> [ASSIGNMENT] Look through the material below and return every line that contains "menu".

> [PROVIDED INFORMATION]
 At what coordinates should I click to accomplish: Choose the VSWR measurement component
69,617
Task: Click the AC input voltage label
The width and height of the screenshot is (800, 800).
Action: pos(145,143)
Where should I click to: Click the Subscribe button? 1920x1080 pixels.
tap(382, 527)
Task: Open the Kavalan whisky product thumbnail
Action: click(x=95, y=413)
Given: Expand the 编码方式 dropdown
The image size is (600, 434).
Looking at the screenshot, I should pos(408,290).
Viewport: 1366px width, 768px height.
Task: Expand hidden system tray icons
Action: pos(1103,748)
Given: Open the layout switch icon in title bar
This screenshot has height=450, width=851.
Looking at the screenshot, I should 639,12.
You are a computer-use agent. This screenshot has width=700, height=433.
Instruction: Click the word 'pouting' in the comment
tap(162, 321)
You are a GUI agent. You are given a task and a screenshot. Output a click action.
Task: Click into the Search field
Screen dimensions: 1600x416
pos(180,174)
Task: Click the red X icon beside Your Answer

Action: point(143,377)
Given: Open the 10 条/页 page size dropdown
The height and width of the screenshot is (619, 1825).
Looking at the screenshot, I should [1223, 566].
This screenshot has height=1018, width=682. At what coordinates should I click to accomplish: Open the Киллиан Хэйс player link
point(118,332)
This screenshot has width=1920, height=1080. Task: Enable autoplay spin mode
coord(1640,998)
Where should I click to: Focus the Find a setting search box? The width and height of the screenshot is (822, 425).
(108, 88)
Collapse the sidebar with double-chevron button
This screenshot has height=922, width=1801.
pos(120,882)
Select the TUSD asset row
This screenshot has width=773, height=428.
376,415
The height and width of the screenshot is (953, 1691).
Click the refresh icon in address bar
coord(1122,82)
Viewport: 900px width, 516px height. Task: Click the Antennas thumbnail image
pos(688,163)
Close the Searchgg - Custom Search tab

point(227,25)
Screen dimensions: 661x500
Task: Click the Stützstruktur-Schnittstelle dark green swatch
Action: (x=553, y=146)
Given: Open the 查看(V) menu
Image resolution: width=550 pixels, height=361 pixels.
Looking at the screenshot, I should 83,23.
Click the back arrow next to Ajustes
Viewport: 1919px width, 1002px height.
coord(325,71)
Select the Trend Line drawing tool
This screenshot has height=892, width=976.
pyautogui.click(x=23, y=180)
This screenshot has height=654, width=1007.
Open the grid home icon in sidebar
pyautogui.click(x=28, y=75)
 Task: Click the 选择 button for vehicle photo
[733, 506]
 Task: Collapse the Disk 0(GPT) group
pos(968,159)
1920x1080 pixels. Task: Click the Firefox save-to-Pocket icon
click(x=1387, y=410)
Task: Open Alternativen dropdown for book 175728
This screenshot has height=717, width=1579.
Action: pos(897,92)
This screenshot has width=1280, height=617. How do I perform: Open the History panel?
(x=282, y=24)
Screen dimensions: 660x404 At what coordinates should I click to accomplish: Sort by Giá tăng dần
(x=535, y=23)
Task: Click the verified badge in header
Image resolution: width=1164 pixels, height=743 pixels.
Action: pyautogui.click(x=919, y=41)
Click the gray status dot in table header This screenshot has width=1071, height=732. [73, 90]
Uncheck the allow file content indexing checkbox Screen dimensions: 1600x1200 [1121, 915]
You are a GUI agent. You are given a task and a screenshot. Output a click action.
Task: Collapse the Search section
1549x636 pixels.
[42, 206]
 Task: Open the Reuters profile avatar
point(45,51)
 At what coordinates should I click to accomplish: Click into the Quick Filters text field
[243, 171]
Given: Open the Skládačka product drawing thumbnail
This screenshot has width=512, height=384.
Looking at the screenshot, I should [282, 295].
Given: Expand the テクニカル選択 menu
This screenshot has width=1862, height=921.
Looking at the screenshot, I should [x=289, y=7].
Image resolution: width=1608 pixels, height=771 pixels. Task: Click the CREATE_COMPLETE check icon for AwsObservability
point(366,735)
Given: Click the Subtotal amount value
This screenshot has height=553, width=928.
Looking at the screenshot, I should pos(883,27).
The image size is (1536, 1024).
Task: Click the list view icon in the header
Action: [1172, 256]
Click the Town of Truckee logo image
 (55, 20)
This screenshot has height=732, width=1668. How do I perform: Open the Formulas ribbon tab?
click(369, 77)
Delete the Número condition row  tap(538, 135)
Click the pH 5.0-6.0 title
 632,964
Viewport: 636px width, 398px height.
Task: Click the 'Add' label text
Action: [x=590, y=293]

> [RESPONSE TO THIS TASK]
Given: Open the 查看(V) menu
Given: Expand the テクニカル選択 menu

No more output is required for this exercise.